Zeit ist etwas, wovon mensch immer und grundsätzlich zu den falschen Zeiten zu wenig hat. Ich verbringe gerade einen Großteil davon, in meinem neuen Zimmer Schaumstofftapete und das dahinter klebende Papier der Reihe nach abzurupfen. Scheiß Arbeit das, geht nämlich nur langsam voran. Vorteil von dit Janze is aba, dass ick ma wieda Zeit zum Nachdenken haben tu.
Unter anderem darüber, wie sich das denn mit dem Indie-Begriff so verhält.

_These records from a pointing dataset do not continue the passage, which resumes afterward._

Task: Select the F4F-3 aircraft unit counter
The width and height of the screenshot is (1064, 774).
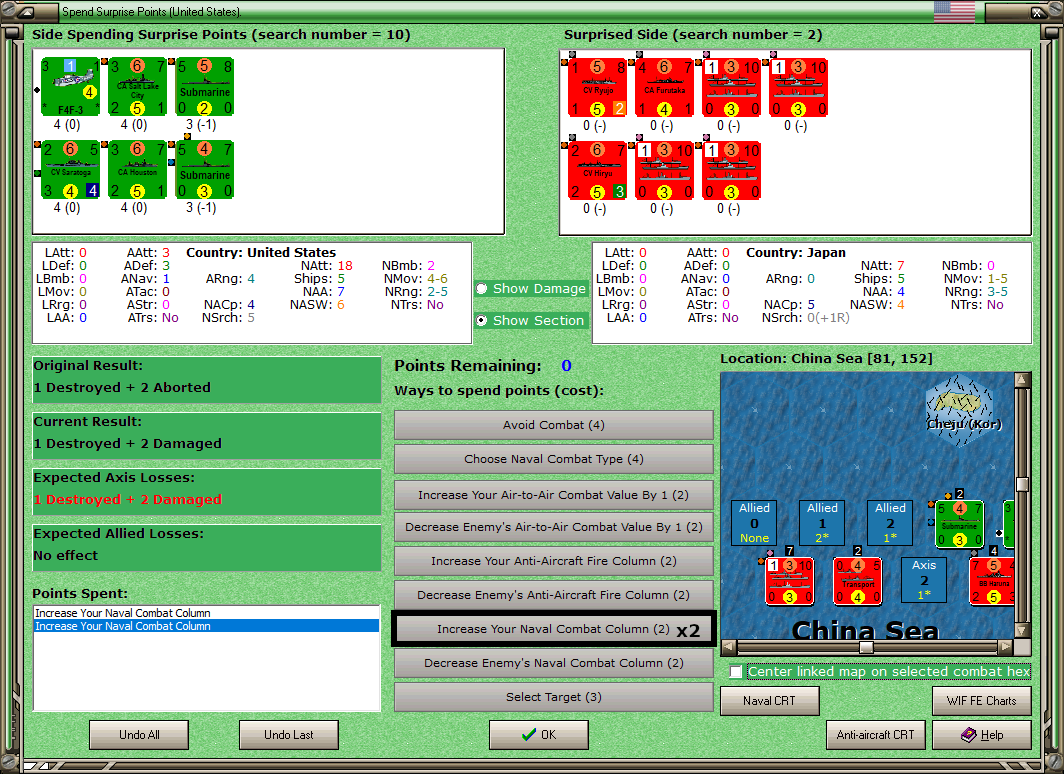Action: pyautogui.click(x=70, y=87)
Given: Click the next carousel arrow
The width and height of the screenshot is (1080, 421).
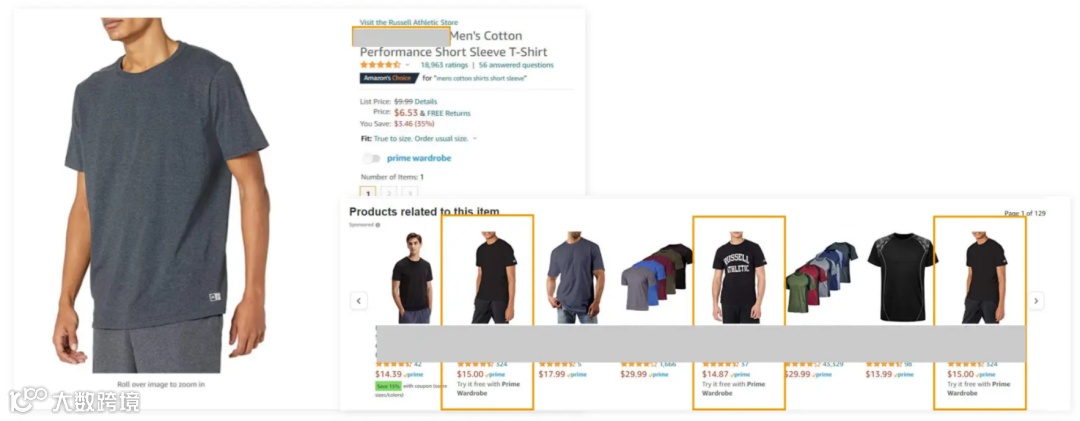Looking at the screenshot, I should (1036, 300).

Angeregt durch den Indie-Test des Herrn Grau sowie darauf folgenden Kommentar des Fräulein Anne widmete ich mich abermals dieser heißen Frage: Was ist Indie?.
Gestern morgen las ich die ersten Kommentare zum Peter-Alexa-Post bei spreeblick. Regte mich auf über die Menschen, die nicht den Eindruck erwecken, als würden sie auch nur eine Sekunde über das nachdenken, was Alexa angesprochen hat. Dass es in den 1960er Jahren in der BRD ein weitreichendes Wahrnehmen von fehlender geschichtlicher Aufarbeitung, ungerechtfertigter Außenpolitik der westlichen Nationen gab und dem Wunsch, den Statuten der jungen Republik endlich gerecht zu werden. Dass daraus eine Handvoll Menschen sich erhoben haben und den entscheidenden Schritt weiter gegangen sind, der für viele eine Grenzüberschreitung darstellt. Ein Schritt, der von Menschen gegangen wurde, die in der Runde der Unzufriedenen gelebt haben. Deren Unzufriedenheit und der folgenden extremen Handlungen sich aus den gleichen gesellschaftlichen Missständen generiert. Wenn es in der aktuellen Debatte rund um Klars Gnadengesuch heißt, die RAF seien "spinnerte Terroristen. Basta!", dann gibt es kein Interesse an einer differenzierten Aufarbeitung der Beweggründe von Baader, Meinhof und Co. Ohne Aufarbeitung sind auch keine sinnvollen Parallelen zu unserer heutigen Lebenssituation zu ziehen. Und die Wahrscheinlichkeit ist da, dass es wieder Menschen aus "unserer Mitte" geben wird, die zu extremen Mitteln greifen, um ihrem Unmut Ausdruck zu verleihen. Und die Verwunderung derer, die alle extrem Handelnden als Unmenschen abtun, die mit uns braven, demokratischen Bürgern nichts mehr gemein haben, wird wieder umso größer sein.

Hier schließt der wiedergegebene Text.